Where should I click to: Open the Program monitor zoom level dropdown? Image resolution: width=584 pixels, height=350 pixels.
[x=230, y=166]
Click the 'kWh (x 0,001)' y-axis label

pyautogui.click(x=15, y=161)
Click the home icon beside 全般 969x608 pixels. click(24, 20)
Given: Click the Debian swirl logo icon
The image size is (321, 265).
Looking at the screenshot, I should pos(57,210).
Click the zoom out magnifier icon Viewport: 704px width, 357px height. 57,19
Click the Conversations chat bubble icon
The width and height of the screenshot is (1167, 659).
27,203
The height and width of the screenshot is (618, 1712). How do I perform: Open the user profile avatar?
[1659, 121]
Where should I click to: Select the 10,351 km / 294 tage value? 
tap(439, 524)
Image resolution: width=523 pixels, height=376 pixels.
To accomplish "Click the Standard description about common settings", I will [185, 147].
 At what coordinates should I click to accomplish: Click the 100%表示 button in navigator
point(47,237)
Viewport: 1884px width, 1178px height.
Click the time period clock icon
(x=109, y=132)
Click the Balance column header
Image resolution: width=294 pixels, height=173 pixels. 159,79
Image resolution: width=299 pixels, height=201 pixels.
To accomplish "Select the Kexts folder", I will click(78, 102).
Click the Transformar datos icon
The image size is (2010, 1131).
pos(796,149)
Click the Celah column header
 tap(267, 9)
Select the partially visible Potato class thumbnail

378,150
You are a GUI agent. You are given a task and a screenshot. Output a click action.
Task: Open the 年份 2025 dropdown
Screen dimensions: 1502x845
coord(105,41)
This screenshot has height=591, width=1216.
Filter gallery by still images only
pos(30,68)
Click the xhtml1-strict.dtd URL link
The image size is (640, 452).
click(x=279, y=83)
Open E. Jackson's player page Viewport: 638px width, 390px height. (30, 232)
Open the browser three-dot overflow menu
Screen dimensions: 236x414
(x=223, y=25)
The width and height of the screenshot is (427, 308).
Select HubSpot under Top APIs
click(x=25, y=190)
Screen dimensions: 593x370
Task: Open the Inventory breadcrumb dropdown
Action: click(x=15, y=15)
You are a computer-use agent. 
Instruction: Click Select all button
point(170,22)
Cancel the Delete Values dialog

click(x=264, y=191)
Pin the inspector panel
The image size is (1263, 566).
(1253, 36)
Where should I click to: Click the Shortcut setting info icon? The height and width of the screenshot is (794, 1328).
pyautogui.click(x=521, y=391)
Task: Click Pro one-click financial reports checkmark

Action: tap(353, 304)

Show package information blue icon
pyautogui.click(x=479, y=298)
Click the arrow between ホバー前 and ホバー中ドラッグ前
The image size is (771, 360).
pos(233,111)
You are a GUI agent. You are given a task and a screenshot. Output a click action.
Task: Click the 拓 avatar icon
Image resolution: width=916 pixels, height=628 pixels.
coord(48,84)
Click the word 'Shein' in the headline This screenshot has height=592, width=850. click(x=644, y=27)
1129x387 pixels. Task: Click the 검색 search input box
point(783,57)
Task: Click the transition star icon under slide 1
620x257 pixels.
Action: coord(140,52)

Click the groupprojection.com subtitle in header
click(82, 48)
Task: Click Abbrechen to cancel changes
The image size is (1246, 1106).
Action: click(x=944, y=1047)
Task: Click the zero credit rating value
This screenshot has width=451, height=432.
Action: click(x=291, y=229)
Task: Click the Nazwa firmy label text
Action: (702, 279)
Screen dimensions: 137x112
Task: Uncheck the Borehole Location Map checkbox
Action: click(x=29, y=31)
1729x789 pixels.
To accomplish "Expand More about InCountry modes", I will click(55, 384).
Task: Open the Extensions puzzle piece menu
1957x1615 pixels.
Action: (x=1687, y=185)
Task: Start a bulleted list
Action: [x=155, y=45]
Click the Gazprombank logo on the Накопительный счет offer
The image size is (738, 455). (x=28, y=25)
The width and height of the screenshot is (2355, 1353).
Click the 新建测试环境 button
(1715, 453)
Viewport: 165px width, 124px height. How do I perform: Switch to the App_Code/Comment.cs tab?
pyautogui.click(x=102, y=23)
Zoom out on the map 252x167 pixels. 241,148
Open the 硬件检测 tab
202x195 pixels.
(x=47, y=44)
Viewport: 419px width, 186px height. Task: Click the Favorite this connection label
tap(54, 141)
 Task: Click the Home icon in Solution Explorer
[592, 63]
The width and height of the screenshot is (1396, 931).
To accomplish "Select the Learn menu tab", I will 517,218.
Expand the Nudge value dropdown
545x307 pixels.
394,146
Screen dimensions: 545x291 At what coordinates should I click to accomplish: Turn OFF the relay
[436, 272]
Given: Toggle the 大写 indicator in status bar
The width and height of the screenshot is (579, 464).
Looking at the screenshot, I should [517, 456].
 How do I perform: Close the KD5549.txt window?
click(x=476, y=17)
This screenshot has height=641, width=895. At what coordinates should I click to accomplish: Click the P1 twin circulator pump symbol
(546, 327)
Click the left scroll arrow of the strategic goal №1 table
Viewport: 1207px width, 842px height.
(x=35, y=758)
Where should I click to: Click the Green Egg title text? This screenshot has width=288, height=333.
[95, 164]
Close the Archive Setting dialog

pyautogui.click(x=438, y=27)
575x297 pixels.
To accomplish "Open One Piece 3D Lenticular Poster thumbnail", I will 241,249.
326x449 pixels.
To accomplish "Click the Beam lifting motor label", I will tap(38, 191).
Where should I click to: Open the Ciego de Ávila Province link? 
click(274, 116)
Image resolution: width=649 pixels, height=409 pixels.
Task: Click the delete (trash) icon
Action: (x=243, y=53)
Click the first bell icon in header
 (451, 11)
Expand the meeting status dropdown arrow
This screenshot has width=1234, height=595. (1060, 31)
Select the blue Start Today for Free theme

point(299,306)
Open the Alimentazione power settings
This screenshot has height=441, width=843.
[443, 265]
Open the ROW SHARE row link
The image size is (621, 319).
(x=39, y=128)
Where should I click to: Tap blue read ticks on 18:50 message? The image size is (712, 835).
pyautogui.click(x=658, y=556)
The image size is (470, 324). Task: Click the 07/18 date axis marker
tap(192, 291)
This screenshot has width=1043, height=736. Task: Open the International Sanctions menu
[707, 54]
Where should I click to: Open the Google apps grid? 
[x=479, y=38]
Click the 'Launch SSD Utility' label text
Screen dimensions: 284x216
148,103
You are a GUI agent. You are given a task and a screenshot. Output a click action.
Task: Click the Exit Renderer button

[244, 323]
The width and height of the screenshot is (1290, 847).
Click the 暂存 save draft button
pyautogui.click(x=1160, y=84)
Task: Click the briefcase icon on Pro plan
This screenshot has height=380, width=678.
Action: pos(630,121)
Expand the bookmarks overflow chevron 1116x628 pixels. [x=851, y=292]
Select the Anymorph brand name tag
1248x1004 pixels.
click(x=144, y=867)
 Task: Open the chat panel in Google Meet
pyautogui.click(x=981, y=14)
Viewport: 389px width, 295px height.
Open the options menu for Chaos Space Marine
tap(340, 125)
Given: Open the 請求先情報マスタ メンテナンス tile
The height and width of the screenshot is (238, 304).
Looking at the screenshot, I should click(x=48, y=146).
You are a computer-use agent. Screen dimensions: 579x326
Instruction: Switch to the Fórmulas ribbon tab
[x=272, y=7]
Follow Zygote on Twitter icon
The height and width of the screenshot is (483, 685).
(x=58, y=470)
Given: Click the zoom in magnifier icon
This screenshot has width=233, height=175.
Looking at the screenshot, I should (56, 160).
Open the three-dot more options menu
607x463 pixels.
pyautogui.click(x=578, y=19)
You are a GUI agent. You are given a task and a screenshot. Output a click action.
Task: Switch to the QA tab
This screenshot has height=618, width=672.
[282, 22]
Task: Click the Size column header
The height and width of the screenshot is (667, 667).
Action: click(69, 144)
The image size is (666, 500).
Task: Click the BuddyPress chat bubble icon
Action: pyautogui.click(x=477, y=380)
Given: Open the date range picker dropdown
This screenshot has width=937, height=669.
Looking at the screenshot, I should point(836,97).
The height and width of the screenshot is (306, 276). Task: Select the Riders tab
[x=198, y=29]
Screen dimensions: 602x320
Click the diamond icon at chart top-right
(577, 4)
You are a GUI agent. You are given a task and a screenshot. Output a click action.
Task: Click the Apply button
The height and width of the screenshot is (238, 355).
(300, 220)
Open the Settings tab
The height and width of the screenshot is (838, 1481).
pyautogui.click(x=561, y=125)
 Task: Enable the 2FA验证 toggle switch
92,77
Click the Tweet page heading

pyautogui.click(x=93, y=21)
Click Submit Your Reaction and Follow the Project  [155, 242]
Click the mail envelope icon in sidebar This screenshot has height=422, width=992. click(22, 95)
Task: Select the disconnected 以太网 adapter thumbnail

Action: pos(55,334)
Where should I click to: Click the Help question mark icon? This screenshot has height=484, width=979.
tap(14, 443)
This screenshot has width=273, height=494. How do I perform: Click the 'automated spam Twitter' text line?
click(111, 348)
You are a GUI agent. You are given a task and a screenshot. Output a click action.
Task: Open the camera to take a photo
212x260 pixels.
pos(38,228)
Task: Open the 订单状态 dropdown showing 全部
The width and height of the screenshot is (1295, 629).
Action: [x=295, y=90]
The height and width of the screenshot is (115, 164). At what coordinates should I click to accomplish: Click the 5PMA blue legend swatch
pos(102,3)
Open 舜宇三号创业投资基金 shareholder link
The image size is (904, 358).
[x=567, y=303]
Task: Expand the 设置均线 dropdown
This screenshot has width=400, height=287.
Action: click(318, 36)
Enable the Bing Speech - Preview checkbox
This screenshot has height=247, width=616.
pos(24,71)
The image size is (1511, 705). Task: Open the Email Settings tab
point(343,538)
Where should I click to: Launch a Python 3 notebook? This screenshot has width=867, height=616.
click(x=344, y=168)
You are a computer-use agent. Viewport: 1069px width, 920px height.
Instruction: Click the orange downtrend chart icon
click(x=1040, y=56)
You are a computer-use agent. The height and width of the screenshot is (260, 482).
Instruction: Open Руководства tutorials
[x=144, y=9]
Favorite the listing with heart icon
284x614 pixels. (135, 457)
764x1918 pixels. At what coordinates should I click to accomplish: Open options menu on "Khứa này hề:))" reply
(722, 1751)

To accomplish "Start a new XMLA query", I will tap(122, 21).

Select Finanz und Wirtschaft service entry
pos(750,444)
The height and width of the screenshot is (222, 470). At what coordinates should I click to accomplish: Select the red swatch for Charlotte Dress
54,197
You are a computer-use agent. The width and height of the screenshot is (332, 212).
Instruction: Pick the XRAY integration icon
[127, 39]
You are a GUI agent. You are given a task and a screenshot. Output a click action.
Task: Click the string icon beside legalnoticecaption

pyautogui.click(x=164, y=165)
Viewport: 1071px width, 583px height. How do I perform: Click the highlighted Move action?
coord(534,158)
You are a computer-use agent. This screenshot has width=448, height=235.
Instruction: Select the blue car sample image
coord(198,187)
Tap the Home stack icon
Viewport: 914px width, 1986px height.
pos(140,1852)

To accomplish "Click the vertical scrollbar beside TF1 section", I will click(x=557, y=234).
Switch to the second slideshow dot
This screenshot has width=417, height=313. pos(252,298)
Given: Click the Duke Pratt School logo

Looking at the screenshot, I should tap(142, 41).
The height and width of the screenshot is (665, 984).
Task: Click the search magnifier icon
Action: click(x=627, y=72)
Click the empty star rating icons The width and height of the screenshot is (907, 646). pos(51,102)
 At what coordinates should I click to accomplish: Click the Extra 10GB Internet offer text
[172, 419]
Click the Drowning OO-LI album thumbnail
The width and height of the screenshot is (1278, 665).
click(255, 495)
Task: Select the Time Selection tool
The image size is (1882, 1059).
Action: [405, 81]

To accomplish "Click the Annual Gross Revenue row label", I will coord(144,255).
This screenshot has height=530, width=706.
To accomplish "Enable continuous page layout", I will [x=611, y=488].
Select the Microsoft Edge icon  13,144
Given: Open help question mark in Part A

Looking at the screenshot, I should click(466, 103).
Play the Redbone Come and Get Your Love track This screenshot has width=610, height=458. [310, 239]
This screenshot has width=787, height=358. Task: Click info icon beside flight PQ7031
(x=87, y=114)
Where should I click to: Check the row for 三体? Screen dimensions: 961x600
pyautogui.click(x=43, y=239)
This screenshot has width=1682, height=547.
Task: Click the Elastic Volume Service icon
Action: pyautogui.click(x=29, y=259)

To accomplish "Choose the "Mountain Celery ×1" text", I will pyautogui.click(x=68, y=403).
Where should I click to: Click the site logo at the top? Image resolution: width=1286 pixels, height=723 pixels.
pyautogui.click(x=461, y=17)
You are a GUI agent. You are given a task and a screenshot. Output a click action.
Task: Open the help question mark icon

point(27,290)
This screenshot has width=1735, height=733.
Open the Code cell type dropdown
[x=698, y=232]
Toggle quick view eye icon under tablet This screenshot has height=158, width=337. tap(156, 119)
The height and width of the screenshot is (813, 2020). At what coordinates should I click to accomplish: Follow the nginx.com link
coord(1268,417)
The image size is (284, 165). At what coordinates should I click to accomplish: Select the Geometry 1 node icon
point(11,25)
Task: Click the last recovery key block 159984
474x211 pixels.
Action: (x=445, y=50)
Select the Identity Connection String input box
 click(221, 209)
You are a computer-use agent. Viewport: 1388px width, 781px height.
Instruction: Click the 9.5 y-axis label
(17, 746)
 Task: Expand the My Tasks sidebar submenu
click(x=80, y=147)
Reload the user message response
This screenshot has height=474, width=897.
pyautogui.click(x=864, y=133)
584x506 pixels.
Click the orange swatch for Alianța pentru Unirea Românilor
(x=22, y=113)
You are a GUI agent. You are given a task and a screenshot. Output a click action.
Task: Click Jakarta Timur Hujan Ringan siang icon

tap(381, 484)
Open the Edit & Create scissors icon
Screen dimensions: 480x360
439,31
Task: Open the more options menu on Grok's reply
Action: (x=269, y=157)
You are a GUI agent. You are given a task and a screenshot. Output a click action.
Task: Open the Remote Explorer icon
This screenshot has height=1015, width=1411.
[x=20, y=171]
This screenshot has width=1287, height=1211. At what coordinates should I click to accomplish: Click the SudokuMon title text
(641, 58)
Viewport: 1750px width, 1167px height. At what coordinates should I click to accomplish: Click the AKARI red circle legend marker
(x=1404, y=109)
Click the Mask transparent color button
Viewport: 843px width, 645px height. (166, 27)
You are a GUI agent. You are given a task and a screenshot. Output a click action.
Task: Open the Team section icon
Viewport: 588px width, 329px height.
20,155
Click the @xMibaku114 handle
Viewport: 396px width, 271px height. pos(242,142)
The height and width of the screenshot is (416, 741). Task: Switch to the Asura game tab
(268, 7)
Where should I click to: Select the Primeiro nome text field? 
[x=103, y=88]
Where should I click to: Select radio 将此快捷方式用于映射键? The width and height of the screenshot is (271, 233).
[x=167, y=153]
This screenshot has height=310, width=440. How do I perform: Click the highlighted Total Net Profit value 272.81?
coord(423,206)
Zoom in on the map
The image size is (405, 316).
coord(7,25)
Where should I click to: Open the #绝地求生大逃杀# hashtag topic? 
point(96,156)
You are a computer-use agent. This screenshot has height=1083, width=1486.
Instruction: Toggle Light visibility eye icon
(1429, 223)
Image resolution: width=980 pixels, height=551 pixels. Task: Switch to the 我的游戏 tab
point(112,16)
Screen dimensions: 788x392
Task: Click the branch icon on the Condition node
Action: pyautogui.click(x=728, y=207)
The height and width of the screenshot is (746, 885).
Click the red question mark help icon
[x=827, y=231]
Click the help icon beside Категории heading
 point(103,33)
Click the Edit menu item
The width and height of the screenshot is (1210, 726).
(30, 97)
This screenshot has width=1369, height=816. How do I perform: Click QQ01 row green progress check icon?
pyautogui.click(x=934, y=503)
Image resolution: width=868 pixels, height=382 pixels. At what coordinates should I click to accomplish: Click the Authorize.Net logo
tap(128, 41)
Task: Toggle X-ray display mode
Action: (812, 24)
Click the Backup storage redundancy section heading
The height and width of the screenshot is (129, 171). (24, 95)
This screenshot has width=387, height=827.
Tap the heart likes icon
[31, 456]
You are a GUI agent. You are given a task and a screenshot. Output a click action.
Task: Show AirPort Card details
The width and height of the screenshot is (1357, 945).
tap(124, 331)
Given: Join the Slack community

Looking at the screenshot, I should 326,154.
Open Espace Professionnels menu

■ **Your task**:
Take the lines from the first one through the line containing "(x=109, y=132)", both included, and swap "icon" for "symbol". Give back only those lines with nothing else changed.

■ **Finished exercise**:
Where should I click to: Open the Program monitor zoom level dropdown? Image resolution: width=584 pixels, height=350 pixels.
[x=230, y=166]
Click the 'kWh (x 0,001)' y-axis label

pyautogui.click(x=15, y=161)
Click the home symbol beside 全般 969x608 pixels. click(24, 20)
Given: Click the Debian swirl logo symbol
The image size is (321, 265).
Looking at the screenshot, I should pos(57,210).
Click the zoom out magnifier symbol Viewport: 704px width, 357px height. 57,19
Click the Conversations chat bubble symbol
The width and height of the screenshot is (1167, 659).
27,203
The height and width of the screenshot is (618, 1712). How do I perform: Open the user profile avatar?
[1659, 121]
Where should I click to: Select the 10,351 km / 294 tage value? 
tap(439, 524)
Image resolution: width=523 pixels, height=376 pixels.
To accomplish "Click the Standard description about common settings", I will [185, 147].
 At what coordinates should I click to accomplish: Click the 100%表示 button in navigator
point(47,237)
Viewport: 1884px width, 1178px height.
Click the time period clock symbol
(x=109, y=132)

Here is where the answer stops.